→ **What to do**:
Your answer should consist of each line from the data below that contains "column".

Dataset entries
+++
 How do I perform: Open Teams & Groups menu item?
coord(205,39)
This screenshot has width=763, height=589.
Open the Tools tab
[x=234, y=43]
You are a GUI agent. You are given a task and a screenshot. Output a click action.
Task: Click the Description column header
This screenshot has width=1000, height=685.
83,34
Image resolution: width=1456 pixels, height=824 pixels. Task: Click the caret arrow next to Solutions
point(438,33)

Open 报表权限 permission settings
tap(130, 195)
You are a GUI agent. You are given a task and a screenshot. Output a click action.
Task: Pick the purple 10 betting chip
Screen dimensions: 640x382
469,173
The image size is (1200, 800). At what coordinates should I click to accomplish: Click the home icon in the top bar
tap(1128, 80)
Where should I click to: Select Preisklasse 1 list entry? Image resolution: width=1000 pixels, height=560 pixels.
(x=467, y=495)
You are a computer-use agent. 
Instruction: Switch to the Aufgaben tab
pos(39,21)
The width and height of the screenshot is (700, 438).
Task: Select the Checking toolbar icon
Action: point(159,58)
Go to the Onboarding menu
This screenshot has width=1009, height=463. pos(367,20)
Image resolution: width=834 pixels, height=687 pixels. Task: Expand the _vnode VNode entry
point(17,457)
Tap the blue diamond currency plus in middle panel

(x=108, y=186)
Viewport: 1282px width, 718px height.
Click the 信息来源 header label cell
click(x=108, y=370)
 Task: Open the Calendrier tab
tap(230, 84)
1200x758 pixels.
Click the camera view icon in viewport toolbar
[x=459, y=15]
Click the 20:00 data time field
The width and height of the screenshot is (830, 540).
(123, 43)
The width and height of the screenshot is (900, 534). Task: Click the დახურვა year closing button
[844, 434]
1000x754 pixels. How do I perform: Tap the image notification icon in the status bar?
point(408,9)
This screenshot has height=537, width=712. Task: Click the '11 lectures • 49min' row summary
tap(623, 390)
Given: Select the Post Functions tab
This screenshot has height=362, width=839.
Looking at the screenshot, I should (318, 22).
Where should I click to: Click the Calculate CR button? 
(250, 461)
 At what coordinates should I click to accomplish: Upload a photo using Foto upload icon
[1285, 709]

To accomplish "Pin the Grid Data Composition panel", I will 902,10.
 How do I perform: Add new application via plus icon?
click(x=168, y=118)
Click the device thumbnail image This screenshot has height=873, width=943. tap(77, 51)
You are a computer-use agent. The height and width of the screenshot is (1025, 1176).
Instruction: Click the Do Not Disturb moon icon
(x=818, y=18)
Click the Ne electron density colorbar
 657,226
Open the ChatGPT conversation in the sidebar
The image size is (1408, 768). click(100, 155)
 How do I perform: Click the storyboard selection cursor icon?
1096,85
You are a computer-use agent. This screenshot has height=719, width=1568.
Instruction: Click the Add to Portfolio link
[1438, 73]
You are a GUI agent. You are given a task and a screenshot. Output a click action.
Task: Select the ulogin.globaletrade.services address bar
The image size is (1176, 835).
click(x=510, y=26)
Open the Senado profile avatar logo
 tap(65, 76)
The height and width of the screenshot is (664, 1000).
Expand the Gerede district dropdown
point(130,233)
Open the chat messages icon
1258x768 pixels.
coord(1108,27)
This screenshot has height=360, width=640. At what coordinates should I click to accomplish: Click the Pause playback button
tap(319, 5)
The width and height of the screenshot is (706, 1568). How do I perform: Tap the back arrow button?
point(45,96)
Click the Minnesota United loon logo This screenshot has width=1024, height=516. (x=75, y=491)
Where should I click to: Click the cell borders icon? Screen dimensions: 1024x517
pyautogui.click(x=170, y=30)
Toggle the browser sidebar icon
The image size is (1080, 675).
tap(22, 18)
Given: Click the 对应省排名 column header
+++
→ **Expected output**:
Task: Click the Description column header
Given: Click the 对应省排名 column header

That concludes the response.